Wednesday, May 19, 2010

Showing the Cancel button in UIActionSheets on iPad

In it's iPad Human Interface Guidelines Apple provides several guidelines about how user experience should differ between iPhones and iPads. One such element that should behave differently is the UIActionSheet.

Apple recommends that cancel buttons not be shown for action sheets on iPad:
Because taps outside the popover dismiss the action sheet without selecting an item, this results in a default way to cancel the sheet. Including a cancel button would therefore only cause confusion.
But the guidelines do allow exceptions to this rule:
However, if you have an existing popover and are displaying an action sheet on top of other content using an animation, a cancel button is still appropriate.
So you would think following this guideline is as simple as not specifying a cancel button in most cases, and only specifying a cancel button when you have carefully considered the exception case, right? Wrong. Even when you do specify a cancel button, it looks like the iPad runtime automatically always hides it.

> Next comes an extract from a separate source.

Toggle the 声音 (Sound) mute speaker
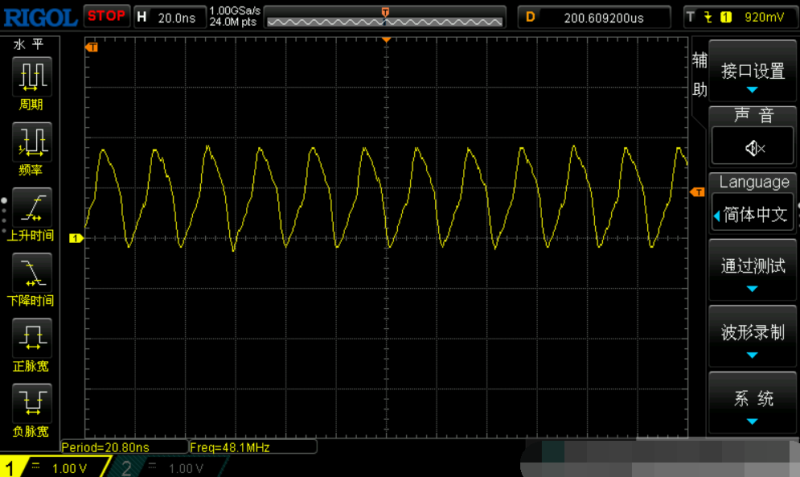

So how do you provide a cancel button in the exception case? You could just provide another normal button that has cancel behavior, but that's not ideal because you really want the difference in appearance that UIActionSheets on iPhone provide by default. After some tinkering, the best solution I could find was to set the actionSheetStyle property of the UIActionSheet to UIActionSheetStyleBlackOpaque.

I can speculate why this works, but I don't know for certain so I'd rather not. If you know of a better/more correct way to do this, please do leave a comment.

I am surprised that Apple was mindful enough to list the exception case, and yet careless enough to not provide documentation on how to handle this case - they even seem to have forgotten to document that the iPad automatically overrides user-provided cancel buttons by default.

2 comments:

Unknown said...

Seems to me that setting the actionSheetStyle to anything other than 'automatic' will cause the Cancel button to be displayed on the iPad.

At least this is what I see when using the showInView method to present the action-sheet; the other 'show' methods might behave differently.

Anonymous said...

Well, at least your explanation prevented me from going nuts. I couldn't figure out where my CancelButton went. I'm ok with the default behaviour, so I leave it like that. Just needed to know that it wasn't me!